Так что гордый Томас де Годфруа не привез домой ничего, кроме славы.

Вот только одной славой сыт не будешь.

С подобающим рыцарям благородством Жильбер де Годфруа и его сын отдали Уолтеру Уилсону лучшие земли и сукновальню, что делало Уолтера не только владельцем лена и вассалом короля, но и лендлордом Шокли.

– Ну, Годфруа мы почти разорили, скоро и от проклятых Шокли избавимся, – торжествовал Уолтер.

Его жестоким замыслам не суждено было воплотиться – впервые в жизни Эдвард воспротивился отцу. Обычно при заключении сделок Эдвард выступал в роли покладистого и добродушного человека, в противовес расчетливому и хитроумному Уолтеру, которого всегда недолюбливали, а в последнее время стали явно выказывать недовольство его поведением. Эдвард решил, что мягким обращением можно добиться большего. Торговцы Солсбери относились к Стивену Шокли с уважением, и настраивать их против себя не стоило.

– Шокли теперь в гильдии торговцев заправляет, человек почтенный, с ним ссориться негоже, – сказал Эдвард отцу. – Нам друзья нужны, врагов и без того хватает.

– Ты с проклятым Шокли задружиться желаешь? – удивился Уолтер.

– А что такого? Глядишь, польза будет.

Уолтер, недовольно поморщившись, погрузился в размышления. Всю жизнь он добивался одного: отомстить Шокли – и теперь мечтал о возможности унизить торговца, однако понимал, что сын прав.

– С Шокли лучше остаться друзьями, – настаивал Эдвард. – Нам ведь главное – разбогатеть. Он нам в этом поможет.

Уолтер, гневно воззрившись на сына, неожиданно махнул рукой:

– А, делай как знаешь!

На следующий день Эдвард Уилсон отправился в Солсбери, где встретился с экономом Роберта Уайвила, епископа Солсберийского, и за щедрое вознаграждение отписал сукновальню епископу.

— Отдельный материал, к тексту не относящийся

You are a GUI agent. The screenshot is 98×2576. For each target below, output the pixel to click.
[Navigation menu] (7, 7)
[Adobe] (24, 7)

– Теперь и епископ нам благоволит, – с улыбкой доложил отцу Эдвард.

Впоследствии он не раз вспоминал отцовскую дальновидность – сукновальня приносила прекрасный доход. Производство сукна в Англии увеличивалось год от года, но росли и другие отрасли промышленности. Хотя многие графства еще не оправились от последствий чумы, Уилтшир и Солсбери процветали, а вместе с ними богатело и семейство Уилсон.

Бытует ошибочное мнение, что эпидемия чумы в 1348 году была ограниченной вспышкой, не повторившейся до пришествия Великой чумы в 1665 году. На самом же деле в последующие столетия очаги чумы возникали неоднократно; в частности, в 1361 году болезнь, снова вернувшись в Англию, свирепствовала в Лондоне.

Агнеса Масон, услышав о новой вспышке чумы, велела родным собираться.

– Пойдем в овчарню, – объявила она, полагая, что пастбища пустуют.

Дети Агнесы давно подросли, дочь вышла замуж, однако же, как и двенадцать лет назад, все послушно погрузили вещи на тележку и отправились на взгорье. Агнеса предупредила и Джона с семьей, но не удивилась, узнав, что он не желает покидать Авонсфорд.

Сама Агнеса тоже изменилась: рыжие волосы поседели, морщины избороздили лицо, тело исхудало и усохло, суставы болели, а пылкий нрав с годами поостыл.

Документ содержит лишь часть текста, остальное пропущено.